French Constitutional Council proclaims official results of first round presidential voting
Emmanuel Macron, head of the political movement En Marche !, or Onwards !, and candidate for the 2017 presidential election, attends a campaign rally in Arras, France, April 26, 2017. [Photo/Agencies] |
PARIS - According to the official results proclaimed Wednesday by the French Constitutional Council, the leader of "En Marche" Emmanuel Macron led the first round of French presidential election with 24.01 percent of the votes, ahead of the far-right candidate Marine Le Pen who received 21.30 percent.
These results are without substantial modifications in regards to the numbers published Monday by the Ministry of the Interior.
The two candidates who led, Macron and Le Pen will face each other in a runoff on May 7.
The candidate for the right-wing party Francois Fillon got the third place in the voting, gathering 20.01 percent of the votes, just ahead of the leader of the hard-left Jean-Luc Melenchon, with 19.58 percent. Socialist candidate Benoit Hamon finished with only 6.36 percent of the vote.
No other candidate broke through the 5 percent barrier. Sovereignist Nicolas Dupont-Aignan received 4.70 percent of the vote ahead of Jean Lassalle (no affiliation) at 1.21 percent, Philippe Poutou (New Anti-Capitalist Party) at 1.09 percent, Francois Asselineau (Popular Republican Union) at 0.92 percent, Nathalie Arthaud (Worker's Struggle) at 0.64 percent and Jacques Cheminade (Solidarity and Progress) at 0.18 percent.
The rate of abstention rose to 22.23 percent. Out of 47,582,183 registered voters, 37,003,728 voted. The number of abstaining votes was 659,997 and that of votes "validly expressed" was 36,054,394.

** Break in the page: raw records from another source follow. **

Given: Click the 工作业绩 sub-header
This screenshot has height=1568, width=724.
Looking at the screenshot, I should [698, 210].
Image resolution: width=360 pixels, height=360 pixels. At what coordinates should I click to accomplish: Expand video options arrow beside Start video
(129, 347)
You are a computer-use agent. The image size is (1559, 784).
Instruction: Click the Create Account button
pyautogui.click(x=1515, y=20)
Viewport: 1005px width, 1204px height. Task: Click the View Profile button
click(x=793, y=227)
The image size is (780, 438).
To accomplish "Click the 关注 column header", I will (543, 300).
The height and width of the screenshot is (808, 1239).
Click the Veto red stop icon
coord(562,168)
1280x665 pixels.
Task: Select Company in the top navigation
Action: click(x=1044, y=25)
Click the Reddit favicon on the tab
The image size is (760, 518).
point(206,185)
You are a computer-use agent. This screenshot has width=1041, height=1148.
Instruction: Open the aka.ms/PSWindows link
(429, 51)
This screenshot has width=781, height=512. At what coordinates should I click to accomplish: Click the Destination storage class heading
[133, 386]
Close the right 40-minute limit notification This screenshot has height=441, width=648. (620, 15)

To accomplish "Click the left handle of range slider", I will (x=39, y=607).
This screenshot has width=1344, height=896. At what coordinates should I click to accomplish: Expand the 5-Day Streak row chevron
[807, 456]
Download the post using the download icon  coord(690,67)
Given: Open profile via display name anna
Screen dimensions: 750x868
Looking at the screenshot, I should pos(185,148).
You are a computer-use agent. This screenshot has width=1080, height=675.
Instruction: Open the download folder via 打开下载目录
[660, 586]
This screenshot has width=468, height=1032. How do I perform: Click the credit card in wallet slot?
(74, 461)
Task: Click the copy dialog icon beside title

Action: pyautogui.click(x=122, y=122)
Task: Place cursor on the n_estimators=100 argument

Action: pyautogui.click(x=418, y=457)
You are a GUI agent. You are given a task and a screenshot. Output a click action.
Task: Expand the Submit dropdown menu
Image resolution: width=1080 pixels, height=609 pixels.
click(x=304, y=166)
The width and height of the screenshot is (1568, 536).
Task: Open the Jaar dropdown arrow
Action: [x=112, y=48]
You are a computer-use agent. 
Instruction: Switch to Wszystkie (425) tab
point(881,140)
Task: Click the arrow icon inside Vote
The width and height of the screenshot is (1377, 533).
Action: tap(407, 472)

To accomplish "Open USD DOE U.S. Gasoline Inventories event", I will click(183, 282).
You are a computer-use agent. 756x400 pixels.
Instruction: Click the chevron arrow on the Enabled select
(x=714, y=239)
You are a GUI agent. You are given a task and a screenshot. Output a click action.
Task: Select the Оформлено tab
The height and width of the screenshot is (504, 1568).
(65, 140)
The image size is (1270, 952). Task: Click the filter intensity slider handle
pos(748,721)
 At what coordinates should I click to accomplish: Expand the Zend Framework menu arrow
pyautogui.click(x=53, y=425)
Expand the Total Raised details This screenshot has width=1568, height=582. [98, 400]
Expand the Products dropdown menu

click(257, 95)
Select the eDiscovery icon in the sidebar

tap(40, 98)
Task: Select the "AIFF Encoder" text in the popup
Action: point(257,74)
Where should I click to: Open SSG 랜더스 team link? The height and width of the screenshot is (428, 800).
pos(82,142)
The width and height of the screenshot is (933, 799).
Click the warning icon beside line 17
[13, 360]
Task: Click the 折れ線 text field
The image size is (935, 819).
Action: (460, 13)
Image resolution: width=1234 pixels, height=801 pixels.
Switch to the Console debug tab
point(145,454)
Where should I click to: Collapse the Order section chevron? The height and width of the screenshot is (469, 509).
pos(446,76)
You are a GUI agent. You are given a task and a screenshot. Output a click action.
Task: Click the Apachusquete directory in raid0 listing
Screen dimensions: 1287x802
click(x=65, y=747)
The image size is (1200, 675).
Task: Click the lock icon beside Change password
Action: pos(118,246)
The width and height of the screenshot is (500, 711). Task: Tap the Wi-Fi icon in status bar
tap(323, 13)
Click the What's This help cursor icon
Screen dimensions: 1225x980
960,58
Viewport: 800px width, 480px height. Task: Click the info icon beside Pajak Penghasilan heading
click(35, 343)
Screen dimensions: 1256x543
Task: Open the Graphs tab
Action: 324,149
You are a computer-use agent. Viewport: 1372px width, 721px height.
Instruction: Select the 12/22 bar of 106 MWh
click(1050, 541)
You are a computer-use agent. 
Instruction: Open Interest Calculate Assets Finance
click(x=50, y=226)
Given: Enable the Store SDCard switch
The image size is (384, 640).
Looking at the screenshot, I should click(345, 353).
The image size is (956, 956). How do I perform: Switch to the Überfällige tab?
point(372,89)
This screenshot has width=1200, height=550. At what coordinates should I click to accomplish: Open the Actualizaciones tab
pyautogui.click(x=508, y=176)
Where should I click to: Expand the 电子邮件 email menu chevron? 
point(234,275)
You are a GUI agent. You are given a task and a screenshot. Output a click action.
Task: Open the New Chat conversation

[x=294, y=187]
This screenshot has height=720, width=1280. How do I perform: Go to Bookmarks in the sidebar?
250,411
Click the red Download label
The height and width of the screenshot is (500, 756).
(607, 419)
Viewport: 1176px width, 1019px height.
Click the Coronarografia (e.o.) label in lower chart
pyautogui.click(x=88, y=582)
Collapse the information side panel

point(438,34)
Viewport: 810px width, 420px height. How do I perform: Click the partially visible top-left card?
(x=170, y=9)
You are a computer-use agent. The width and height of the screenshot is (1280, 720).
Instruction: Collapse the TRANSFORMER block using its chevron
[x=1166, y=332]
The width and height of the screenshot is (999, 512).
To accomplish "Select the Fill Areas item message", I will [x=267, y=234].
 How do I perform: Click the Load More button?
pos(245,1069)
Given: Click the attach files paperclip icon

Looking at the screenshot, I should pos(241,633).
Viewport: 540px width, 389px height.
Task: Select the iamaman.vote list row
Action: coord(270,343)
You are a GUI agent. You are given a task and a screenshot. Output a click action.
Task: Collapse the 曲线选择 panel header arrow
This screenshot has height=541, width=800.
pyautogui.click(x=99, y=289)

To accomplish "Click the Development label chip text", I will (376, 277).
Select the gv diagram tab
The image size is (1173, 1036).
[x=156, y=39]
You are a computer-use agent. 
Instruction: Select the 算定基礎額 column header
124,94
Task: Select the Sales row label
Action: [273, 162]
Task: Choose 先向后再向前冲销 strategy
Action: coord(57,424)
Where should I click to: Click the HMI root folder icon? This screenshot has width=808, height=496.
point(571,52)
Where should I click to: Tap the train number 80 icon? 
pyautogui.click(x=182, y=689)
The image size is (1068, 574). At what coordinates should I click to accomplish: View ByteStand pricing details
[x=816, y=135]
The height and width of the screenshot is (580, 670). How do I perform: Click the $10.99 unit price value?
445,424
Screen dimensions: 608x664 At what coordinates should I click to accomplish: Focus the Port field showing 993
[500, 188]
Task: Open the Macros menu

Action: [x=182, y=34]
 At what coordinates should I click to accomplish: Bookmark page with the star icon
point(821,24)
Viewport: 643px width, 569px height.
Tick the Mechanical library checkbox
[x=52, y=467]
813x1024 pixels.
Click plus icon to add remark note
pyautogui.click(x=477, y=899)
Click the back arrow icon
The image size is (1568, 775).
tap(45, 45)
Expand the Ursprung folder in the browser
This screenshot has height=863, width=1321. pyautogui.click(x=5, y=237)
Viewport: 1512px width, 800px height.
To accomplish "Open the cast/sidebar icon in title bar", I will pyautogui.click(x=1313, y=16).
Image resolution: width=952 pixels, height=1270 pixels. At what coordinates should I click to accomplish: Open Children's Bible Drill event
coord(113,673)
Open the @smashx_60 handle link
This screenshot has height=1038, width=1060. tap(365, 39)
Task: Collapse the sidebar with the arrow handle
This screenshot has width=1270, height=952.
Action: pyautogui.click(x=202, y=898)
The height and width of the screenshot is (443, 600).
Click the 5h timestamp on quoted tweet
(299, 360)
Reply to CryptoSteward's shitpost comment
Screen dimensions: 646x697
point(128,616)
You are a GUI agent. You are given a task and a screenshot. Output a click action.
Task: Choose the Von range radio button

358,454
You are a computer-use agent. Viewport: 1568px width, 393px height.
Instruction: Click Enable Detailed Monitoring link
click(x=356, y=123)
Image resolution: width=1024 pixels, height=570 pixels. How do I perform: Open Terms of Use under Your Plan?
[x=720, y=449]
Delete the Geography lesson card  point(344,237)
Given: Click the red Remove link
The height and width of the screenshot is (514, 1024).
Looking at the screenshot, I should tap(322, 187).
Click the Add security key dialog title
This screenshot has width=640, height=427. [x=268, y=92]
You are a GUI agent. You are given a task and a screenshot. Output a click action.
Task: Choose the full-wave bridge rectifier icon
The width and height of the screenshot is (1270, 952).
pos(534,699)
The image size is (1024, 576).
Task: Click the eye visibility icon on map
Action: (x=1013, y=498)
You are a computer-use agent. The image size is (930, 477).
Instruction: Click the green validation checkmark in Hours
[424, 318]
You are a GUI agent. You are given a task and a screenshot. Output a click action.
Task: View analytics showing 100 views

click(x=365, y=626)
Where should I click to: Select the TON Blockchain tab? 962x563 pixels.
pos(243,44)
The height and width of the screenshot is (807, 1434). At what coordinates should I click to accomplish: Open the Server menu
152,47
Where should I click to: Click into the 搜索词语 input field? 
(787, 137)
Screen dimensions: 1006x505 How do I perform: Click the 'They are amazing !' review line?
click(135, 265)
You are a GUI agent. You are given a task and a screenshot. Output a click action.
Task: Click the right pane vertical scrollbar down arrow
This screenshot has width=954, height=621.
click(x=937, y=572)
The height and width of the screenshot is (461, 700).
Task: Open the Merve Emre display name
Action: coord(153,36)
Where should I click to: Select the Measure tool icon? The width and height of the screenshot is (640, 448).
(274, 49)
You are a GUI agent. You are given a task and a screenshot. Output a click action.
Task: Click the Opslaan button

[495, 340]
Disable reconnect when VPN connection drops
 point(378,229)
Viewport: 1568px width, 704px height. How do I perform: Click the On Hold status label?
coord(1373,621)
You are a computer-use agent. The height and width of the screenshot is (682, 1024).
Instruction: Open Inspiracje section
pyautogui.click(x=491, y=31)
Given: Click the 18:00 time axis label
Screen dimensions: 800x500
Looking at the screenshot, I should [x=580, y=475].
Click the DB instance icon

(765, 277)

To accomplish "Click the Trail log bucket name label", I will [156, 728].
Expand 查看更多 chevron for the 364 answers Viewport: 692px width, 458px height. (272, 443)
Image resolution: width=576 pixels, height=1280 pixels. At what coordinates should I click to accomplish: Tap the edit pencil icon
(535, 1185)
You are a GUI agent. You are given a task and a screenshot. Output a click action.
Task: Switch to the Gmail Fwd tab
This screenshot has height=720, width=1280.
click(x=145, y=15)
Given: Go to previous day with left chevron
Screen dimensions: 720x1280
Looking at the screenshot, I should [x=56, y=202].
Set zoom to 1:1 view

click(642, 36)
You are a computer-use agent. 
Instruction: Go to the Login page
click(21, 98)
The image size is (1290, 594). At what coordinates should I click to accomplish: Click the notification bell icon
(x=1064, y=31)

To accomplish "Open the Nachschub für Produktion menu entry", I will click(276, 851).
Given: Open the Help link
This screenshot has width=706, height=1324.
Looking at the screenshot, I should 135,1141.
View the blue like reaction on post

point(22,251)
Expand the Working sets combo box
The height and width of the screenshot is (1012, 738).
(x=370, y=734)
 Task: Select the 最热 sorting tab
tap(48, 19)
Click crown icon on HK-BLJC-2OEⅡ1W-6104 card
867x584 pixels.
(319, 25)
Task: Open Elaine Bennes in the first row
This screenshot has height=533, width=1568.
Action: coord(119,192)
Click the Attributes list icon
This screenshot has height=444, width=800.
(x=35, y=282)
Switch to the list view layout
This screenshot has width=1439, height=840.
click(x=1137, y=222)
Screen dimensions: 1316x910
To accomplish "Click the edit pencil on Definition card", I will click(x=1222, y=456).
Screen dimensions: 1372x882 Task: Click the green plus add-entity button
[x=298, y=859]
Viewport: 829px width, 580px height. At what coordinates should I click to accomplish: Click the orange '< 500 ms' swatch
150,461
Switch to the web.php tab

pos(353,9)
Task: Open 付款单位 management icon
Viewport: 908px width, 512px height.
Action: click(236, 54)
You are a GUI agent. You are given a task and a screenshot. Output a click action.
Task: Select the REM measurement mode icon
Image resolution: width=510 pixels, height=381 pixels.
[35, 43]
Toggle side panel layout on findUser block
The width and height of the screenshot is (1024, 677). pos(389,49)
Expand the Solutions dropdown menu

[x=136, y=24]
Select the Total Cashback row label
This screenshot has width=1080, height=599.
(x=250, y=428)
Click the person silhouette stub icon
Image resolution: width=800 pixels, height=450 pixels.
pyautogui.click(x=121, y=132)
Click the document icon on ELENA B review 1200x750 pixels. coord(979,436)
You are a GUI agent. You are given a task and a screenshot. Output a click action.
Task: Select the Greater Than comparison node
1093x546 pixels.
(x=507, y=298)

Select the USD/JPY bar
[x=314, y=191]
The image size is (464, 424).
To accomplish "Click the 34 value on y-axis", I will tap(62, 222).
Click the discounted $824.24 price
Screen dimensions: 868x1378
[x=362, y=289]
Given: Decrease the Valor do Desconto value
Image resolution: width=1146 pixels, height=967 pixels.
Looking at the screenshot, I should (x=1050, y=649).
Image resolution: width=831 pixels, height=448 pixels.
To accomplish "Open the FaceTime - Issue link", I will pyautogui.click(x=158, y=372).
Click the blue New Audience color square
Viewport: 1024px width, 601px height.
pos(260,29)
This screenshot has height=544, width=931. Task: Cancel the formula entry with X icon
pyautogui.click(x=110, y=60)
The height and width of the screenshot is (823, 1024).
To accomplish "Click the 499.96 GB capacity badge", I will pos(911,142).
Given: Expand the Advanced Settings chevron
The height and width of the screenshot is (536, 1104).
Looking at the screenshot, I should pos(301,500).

The vote under high security was held "without notable incident," said the president of the Constitutional Council, Laurent Fabius, during a press conference.
"We have annulled the votes expressed in the voting stations where there substantial irregularities were produced, which remained very low," he declared.
In total, "4,691 votes have been annulled, against 2,541 in the first round of voting in 2012," he clarified.
In several large French cities, some citizens discovered Sunday on the verge of voting that they were no longer registered on the electoral lists. The cause: forgetting to notify officials of a change of address or an error from the local town hall. Many have filed a plea in district courts since Sunday.